Kobanê saldırılarının arka planı
Seyit Evran |
Kobanê’ye yönelik son saldırılar ikinci haftasını geride bıraktı. Son saldırı aynı zamanda IŞİD’in Irak ve Suriye’deki gücünün büyük bir çoğunluğu ile uluslararası güçlerin sağladığı ve göz yumarak elde ettiği son teknolojik silahlarıyla gerçekleştirdiği saldırılardır. Saldırı uluslararası tüm güçlerin gözleri önünde ve çok açık bir şekilde seyir ediyor. Tabii ki uluslararası güçlerin taşaron olarak belirlediği güçlerin fiili aktif destekleriyle bu saldırılar sürüyor. Ve adeta bir futbol maçı izlenir gibi bu saldırılar izlenmeye devam ediyor. İzlenen aslında Kürtlerin 21. yüzyılda Şengal’den başlanarak Kobanê ile devam eden ve arkasından Kuzey Kürdistan’da gerçekleştirilmesi planlanan bir katliamın saldırılarıdır.
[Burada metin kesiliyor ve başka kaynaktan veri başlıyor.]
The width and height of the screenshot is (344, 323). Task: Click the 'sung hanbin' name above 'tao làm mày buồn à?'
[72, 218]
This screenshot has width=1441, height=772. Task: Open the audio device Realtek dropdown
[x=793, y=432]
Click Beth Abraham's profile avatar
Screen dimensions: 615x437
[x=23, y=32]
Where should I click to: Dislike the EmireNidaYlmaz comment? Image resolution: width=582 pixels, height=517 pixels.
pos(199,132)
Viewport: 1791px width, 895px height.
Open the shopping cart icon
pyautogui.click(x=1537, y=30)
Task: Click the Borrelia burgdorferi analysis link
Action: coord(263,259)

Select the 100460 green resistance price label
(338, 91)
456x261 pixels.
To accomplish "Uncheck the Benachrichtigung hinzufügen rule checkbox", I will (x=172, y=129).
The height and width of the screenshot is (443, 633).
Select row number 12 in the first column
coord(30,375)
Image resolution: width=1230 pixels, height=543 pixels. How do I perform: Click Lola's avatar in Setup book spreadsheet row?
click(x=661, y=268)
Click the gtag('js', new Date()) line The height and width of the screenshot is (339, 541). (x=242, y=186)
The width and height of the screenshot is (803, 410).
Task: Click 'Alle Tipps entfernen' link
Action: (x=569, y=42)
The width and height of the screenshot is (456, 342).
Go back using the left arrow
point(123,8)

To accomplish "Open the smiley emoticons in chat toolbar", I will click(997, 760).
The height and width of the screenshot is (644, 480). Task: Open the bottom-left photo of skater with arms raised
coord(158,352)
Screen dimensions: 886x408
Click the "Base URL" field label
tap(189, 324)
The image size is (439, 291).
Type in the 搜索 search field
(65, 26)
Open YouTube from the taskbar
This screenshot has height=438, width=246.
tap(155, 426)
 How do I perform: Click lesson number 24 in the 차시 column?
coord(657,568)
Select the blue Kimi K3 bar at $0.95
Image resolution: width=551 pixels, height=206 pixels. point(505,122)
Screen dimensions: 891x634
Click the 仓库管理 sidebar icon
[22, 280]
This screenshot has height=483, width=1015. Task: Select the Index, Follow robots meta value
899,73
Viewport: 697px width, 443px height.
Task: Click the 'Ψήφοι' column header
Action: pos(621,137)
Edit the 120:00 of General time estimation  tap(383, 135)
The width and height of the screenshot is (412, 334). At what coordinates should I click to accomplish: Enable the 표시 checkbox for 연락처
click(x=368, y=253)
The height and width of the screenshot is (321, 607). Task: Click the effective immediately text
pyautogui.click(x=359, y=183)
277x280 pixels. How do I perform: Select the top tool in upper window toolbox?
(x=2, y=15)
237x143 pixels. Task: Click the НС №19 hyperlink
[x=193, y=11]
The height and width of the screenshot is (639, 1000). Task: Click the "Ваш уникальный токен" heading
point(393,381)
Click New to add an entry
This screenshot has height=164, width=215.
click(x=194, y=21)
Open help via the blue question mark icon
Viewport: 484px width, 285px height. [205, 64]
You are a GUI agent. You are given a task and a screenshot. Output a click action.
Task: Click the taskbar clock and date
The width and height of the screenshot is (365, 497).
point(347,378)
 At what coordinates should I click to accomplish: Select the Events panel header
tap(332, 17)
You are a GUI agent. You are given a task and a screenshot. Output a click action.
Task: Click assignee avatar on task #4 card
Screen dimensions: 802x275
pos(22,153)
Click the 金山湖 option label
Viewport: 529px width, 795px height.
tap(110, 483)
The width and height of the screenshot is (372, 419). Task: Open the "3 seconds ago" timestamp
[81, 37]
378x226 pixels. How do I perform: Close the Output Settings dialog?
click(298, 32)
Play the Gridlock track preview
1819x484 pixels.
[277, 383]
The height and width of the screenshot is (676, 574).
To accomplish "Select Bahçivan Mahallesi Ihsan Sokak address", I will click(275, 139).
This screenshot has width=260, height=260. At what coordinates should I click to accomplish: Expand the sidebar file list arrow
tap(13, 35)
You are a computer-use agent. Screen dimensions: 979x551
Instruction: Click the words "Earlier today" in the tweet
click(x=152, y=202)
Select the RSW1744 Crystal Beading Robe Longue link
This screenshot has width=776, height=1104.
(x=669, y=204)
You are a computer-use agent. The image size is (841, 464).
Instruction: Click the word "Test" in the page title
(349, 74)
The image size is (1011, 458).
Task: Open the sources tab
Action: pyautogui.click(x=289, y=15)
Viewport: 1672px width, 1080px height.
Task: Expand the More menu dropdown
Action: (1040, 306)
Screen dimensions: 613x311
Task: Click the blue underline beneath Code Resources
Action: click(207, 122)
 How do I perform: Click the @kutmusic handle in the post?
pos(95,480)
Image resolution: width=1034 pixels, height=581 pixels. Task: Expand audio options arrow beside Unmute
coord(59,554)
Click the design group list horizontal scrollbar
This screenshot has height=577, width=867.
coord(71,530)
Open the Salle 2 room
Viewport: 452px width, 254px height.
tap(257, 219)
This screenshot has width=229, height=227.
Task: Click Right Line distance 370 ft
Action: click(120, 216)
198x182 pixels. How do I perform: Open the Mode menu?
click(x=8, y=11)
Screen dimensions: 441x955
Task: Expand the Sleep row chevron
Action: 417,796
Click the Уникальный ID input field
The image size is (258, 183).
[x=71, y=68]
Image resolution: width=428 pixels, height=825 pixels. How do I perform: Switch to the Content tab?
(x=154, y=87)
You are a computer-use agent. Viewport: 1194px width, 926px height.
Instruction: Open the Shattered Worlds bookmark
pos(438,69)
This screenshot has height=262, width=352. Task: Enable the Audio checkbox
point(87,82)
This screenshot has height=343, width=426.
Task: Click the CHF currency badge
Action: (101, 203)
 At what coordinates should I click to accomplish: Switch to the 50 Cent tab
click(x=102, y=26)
Saldırılar şimdiye kadarki saldırı planın bir parçasıdır
Kobanê’ye yönelik başlayan son ve en kapsamlı saldırı aslında Rojava’ya yönelik baştan beri yapılan planın bir yeni versiyonunun devreye sokulmasıdır. Plan baştan beri yapılan Rojava’nın ikiye bölünmesi bir bölümünün Türkiye’ye diğer ve önemli bölümünün ise KDP’ye bırakılmasıdır. Plana göre Êfrîn ve Kobanê Türkiye’ye bırakılacak, Cizîrê alanı ise KDP’ye. Bunun için sayısız uygulama devreye sokuldu. Sayısız saldırı ve bu saldırıları gerçekleştirecek paravan gruplar üretildi ve devreye sokuldu. Şimdi yürütülen tampon bölge tartışması planın bu şekilde devreye sokulması demektir. Bu açıdan bakıldığında IŞİD barbar grubunun Kobanê’ye yönelik en kapsamlı saldırıları planlarının içinde hangi ülkelerin olduğunu rahatlıkla görülebilir. Türk devleti bunun için şimdiye kadar sadece gizli, örtülü bir şekilde bu barbar grubu desteklerken son Kobanê saldırısıyla artık çok açık şekilde yapıyor. KDP ise planının gerçekleşmesi için bir iki halkın tepkisini dindirmekmek başka bir anlam ifade etmeyen açıklamadan başka herhangi bir şey yapmadı. Bunun yanı sıra kimi yerlerde Türkiye’nin bu barbar gruba destek verdiğine inanmadığı yönünde açıklamalar yaptı. Planın ana hatları bu olurken planda kullanılan güçler de her zaman değişikliklere gidildi. Cephet El Nusra, Guruba Şam, Ehfad-ı Resul gruplarıyla planın uygulanmasına başlandı. Bu gruplar başaramayınca göstermelik bir şekilde ABD ve BM tarafından Nusra terörist örgütler listesine alındı, onun yerine IŞİD ikame edildi. Bu yüzden bu barbar grup iki yıldan fazla bir zamandır Rojava özelinde Kürtlerden başka hiç bir güce ve yere saldırmıyor. IŞİD Türkiye ilişkileri ve Türkiye’nin savaşı Rojava taşırması ayuka çıktı. Bunun için artık IŞİD’e bir çare aranıyor uluslararası alanda. Ancak daha şimdiden yerine bir yenisi hazırlanıyor. Horasan diye bir gruptan söz ediliyor. Bu grup IŞİD’in bir tugayıdır. Tıpkı Davut Tugayı gibi bir tugaydır. Ancak AKP’li özellikle de Erdoğan’ın borazanlığını yapan Fehmi Koru gibi yazarlar daha şimdiden bu grubun propgandasını yapmaya başladı. Bu grubun IŞİD’den daha tehlikeli olduğunu yazdı. Ayırca sözüm ona grubu tanıtmak için yazdığı yazıda ise bu grupla bir nebze de olsa IŞİD’e karşı tavır almaya çalışan Avrupa ülkelerini korkutmak için bu grup Avrupa ülkelerinde kanlı eylemler yapmaya hazırlanıyor diye yazarak daha şimdiden arkasında durduklarını göstereme çalıştığı grupla bu ülkeleri tehdit ediyor.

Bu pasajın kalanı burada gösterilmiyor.